Plant diversity critical to long-term ecosystem sustainability
Losing even just a few plant species in diverse ecosystems could in the long term reduce biomass production and impair ecosystem sustainability say the authors of a new study published in the international journal, Science.
The research, conducted by Professor Peter Reich - jointly affiliated with the University of Western Sydney’s Hawkesbury Institute for the Environment and the University of Minnesota - and a team of international collaborators, found that each plant species plays a role in maintaining a productive ecosystem, especially when a long time horizon is considered.
The study examined how the effect of diversity on the productivity of plants changed over the long term in two large independent field experiments at the University of Minnesota’s Cedar Creek Ecosystem Science Reserve in the USA – where Professor Reich and colleagues are conducting the world’s two longest-running biodiversity experiments.
The field site has plots with one, four, nine, or 16 different species of plants. The researchers found every additional species in a plot contributed to a gradual increase in both soil fertility and biomass production over a 14-year period.
Lead author on the study, and Foundation Director of the Hawkesbury Institute, Professor Peter Reich says the latest findings highlight the importance of managing for diversity in grasslands, forests, and crops.
“Prior shorter-term studies, most about two years long, found that diversity increased productivity, but having more than six or eight species in a plot gave no additional benefit,” says Professor Reich, who is also a professor in the Forest Resources Department at the University of Minnesota.
“But we found that over a 14-year time span, all 16 species in our most diverse plots contributed more and more each year to higher soil fertility and biomass production. The take-home message is that when we reduce diversity in the landscape - think of a cornfield or a pine plantation or a suburban lawn - we are failing to capitalize on the valuable natural services that biodiversity provides.”
The research was done using long-lived North American prairie plants, but serves as a model system for all vegetation, whether prairie, forest, or row crop. It also showed how diversity works by demonstrating that different species have different ways to acquire water, nutrients and carbon and maintain them in the ecosystem.
Professor Reich says the results published this week in Science demonstrate the importance of conducting long-term research on ecosystems.
“The shorter-term studies incorrectly identified redundancies in diverse ecosystems, that is losing some species from the mix of plants was thought to have no tangible effect on the ecosystem. This resulted in diversity being greatly undervalued,” says Professor Reich. “But actually biodiversity is absolutely critical to long-term ecosystem health and sustainability.”
Professor Reich says studying ecosystems with much larger plants will require similar long-term studies.
“Because trees are larger and long-lived, experiments of this kind with forests are more challenging to establish. However, because of what we have learned with grasslands we think such research with trees is imperative, and as a result we are beginning two world-class large-scale forest experiments, with one to be hosted at the Hawkesbury Institute.”
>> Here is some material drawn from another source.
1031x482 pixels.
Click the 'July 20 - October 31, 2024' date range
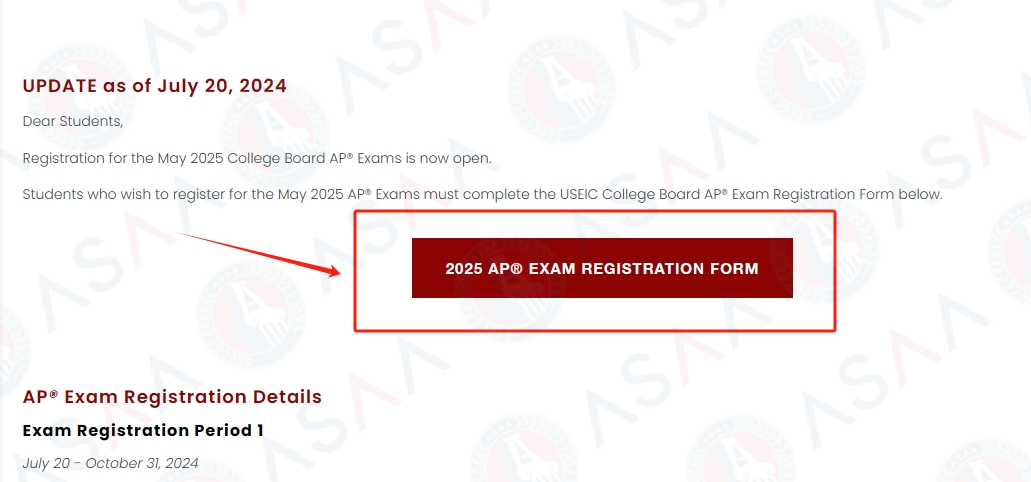point(110,463)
The Hawkesbury Institute for the Environment Headquarters at the University of Western Sydney
Collaborators on the project included scientists from the University of Minnesota, University of California, Santa Barbara and the Institute of Evolutionary Biology and Environmental Studies at the University of Zurich, Switzerland.
The journal article "Impacts of Biodiversity Loss Escalate Through Time as Redundancy Fades" was published in the 4 May 2012, Vol 336, #6081 edition of Science.